Function · Security Built

Secure by design, simple to start.

openWCS validates a JWT at the gateway, enforces per-endpoint role-based access on every service, and delegates authentication to Keycloak. All of it is toggleable — run wide-open in dev, then flip security on and lock down for production without rewiring the app.

How it works

Authenticate at the edge, authorize per endpoint.
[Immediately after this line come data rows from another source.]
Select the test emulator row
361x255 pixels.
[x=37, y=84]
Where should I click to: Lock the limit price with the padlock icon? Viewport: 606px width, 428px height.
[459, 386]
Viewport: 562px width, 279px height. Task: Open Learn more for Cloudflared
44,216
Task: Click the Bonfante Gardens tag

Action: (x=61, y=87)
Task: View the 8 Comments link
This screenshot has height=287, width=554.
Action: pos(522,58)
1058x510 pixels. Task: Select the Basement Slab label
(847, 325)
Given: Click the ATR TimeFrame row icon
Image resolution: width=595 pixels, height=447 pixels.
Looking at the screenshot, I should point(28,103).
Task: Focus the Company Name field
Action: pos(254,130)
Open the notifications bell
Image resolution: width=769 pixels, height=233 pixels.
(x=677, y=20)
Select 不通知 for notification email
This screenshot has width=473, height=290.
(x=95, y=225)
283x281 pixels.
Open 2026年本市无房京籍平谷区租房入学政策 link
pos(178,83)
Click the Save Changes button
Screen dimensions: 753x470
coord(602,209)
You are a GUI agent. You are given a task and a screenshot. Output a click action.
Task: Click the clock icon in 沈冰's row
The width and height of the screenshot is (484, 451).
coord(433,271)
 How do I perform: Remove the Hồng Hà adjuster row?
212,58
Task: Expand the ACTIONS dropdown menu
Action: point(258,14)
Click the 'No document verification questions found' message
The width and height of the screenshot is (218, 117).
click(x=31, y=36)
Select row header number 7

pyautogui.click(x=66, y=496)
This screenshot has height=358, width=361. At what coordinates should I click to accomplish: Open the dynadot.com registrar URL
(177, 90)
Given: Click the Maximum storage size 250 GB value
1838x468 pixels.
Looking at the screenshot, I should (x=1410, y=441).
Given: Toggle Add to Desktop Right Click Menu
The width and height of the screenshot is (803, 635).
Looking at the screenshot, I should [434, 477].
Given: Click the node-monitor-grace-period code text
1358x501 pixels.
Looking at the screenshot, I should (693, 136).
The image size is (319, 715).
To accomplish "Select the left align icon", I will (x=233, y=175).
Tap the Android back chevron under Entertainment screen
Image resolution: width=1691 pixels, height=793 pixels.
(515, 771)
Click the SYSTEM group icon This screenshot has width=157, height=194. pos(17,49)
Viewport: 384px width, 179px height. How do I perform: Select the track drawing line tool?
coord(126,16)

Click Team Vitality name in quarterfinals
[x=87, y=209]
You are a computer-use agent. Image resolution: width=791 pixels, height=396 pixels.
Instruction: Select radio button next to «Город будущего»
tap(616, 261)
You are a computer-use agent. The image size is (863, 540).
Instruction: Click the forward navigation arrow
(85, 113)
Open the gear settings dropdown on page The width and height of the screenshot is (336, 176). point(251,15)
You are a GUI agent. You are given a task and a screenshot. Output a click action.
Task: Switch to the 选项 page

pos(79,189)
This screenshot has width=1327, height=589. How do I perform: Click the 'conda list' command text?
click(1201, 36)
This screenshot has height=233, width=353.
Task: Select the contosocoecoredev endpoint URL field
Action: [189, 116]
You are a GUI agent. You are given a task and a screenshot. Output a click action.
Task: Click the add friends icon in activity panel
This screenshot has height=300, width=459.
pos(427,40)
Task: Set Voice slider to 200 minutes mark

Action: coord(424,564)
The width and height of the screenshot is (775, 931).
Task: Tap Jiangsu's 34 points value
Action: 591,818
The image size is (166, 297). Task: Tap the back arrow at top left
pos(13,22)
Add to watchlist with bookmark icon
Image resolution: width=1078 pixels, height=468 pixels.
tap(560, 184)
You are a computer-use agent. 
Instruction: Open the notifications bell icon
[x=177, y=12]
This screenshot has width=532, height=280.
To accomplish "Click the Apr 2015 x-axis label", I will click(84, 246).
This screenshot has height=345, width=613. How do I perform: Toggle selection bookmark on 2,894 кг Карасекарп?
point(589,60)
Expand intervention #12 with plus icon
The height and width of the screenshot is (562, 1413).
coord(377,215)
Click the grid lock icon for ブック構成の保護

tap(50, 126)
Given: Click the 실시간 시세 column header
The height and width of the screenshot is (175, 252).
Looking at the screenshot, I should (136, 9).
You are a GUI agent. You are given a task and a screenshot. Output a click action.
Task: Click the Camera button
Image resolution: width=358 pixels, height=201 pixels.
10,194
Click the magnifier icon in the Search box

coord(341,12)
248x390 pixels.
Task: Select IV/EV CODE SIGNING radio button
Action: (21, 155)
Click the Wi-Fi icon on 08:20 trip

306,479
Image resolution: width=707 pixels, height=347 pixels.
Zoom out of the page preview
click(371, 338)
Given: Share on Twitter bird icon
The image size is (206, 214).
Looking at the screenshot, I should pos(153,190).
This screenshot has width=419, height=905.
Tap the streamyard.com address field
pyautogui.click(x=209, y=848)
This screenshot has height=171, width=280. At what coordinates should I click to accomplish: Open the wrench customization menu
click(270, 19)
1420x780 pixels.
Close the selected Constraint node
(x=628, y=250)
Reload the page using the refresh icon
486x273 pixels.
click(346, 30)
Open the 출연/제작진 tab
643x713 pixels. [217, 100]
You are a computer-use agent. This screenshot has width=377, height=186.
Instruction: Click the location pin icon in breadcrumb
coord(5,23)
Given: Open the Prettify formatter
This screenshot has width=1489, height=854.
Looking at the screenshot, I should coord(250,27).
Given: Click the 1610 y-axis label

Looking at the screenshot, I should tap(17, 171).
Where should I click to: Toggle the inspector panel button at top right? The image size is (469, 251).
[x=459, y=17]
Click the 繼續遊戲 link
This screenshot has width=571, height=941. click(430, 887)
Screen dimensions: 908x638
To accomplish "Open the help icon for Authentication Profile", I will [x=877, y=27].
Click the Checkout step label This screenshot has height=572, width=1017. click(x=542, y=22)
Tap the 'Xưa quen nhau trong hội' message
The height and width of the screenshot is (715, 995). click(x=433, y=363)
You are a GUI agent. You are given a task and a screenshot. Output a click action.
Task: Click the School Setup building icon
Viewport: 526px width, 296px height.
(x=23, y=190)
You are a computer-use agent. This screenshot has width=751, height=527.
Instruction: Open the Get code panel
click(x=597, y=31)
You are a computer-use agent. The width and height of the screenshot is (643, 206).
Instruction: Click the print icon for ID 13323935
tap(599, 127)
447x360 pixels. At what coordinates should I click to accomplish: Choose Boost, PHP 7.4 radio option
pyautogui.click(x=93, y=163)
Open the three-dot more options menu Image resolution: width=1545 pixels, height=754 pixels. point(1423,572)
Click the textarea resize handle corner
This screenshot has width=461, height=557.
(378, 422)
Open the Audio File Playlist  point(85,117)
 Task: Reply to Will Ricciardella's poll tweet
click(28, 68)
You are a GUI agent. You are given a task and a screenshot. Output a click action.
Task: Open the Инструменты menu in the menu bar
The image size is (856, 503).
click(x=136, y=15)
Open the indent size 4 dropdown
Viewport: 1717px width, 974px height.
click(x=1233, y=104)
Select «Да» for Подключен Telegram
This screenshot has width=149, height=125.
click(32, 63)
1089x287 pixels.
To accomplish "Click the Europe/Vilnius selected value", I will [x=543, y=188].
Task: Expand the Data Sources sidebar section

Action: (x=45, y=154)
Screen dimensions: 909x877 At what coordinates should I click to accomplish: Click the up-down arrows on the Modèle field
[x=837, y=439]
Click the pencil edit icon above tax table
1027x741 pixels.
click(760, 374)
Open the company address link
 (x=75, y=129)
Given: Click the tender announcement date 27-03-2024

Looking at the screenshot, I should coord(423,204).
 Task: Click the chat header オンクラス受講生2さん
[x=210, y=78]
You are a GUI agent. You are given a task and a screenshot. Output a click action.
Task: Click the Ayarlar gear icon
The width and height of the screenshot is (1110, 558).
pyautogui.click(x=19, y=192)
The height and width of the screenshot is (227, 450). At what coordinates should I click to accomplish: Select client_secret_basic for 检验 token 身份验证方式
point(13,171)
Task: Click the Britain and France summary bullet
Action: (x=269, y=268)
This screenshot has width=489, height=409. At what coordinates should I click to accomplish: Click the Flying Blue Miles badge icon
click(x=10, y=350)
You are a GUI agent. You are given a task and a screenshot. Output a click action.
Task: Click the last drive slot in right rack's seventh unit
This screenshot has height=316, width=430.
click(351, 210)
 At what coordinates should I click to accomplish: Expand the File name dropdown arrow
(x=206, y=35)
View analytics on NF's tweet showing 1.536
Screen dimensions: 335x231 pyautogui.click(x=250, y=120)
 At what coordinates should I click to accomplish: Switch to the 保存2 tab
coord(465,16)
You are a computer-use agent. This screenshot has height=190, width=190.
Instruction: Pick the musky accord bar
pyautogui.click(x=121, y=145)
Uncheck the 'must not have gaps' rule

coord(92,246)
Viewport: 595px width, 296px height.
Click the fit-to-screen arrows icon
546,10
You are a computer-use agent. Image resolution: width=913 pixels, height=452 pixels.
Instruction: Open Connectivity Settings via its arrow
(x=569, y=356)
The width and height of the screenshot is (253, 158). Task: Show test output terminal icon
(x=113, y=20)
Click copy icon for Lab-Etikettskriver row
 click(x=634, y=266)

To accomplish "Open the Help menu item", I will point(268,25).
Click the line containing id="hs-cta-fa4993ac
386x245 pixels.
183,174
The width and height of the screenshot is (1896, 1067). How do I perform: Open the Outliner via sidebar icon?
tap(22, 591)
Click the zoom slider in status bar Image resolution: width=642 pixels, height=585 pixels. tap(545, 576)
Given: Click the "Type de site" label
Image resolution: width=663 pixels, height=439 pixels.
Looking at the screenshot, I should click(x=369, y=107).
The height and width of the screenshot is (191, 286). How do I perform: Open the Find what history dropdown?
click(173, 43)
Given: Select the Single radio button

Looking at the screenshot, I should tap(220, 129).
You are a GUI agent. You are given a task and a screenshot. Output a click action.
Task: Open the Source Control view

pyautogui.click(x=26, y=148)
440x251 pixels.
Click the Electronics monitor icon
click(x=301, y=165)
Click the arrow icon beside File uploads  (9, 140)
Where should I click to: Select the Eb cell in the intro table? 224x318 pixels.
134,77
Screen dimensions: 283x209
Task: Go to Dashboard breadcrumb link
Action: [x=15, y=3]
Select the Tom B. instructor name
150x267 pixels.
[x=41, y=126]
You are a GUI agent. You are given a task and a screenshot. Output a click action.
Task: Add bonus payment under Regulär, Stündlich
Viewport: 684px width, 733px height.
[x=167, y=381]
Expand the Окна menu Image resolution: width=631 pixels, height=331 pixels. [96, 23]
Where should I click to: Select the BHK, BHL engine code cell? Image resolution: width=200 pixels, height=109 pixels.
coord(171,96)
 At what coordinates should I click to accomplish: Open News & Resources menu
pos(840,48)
The gateway proves who you are and forwards the identity; each service decides what you may do from a shared role→permission catalog. Authentication is Keycloak's job; openWCS layers RBAC on top.

Gateway JWT

Validate at the edge

With security enabled, the gateway validates the JWT against the Keycloak realm, requires auth on every /api/** route, and forwards the identity (user + roles) to the services behind it.

Keycloak

Auth is delegated

Authentication itself is Keycloak's job — compose imports an openWCS realm. openWCS doesn't reinvent login; it trusts the validated token and focuses on what each role is allowed to do.

Per-endpoint RBAC

Every service guards itself

An RbacFilter on each service maps HTTP method + path to a required coded permission — so authorization is enforced at every service, not only at the gateway. Defence in depth, not a single front door.

Role catalog

Roles → permissions

A pure role→permission catalog in shared code defines coded permissions (ALLOCATION_RUN, DEVICE_OPERATE, ORDER_VIEW, TXLOG_VIEW, and more). One catalog, consistently applied across services.

Identity propagation

Carry the caller inward

Service-to-service calls forward the asserted identity, so a downstream service (allocation → inventory) authorizes against the original caller's roles — not a blanket service account.

Toggleable

Start simple, lock down

The whole stack is gated by a single switch. Develop and demo with security off, then enable JWT validation and RBAC for production — no code change, just configuration.

Warehouse scope

Scoped to their warehouses

Each user is mapped to the warehouses they may work in, with one default selected automatically on login. The gateway rejects any request outside that set — operators only ever see and act on their own sites.

At a glance

Token → identity → permission.

  client ─► Keycloak (authenticate) ─► JWT
                                              │
  request ─► API gateway  ── validate JWT vs realm · require auth on /api/**
                       │  forward identity (X-Auth-User · X-Auth-Roles)
                       ▼
            service RbacFilter  ── method + path → required permission
                       │  role→permission catalog (shared)
                       │  service→service calls propagate the caller's identity
                       ▼
            allowed ── or 403  ·  (all of it toggleable: dev off → prod on)

Open & auditable

Access control you can read.

The role catalog, the gateway and every RbacFilter are open source — so you can see exactly which role may call which endpoint, and change it. No hidden grants.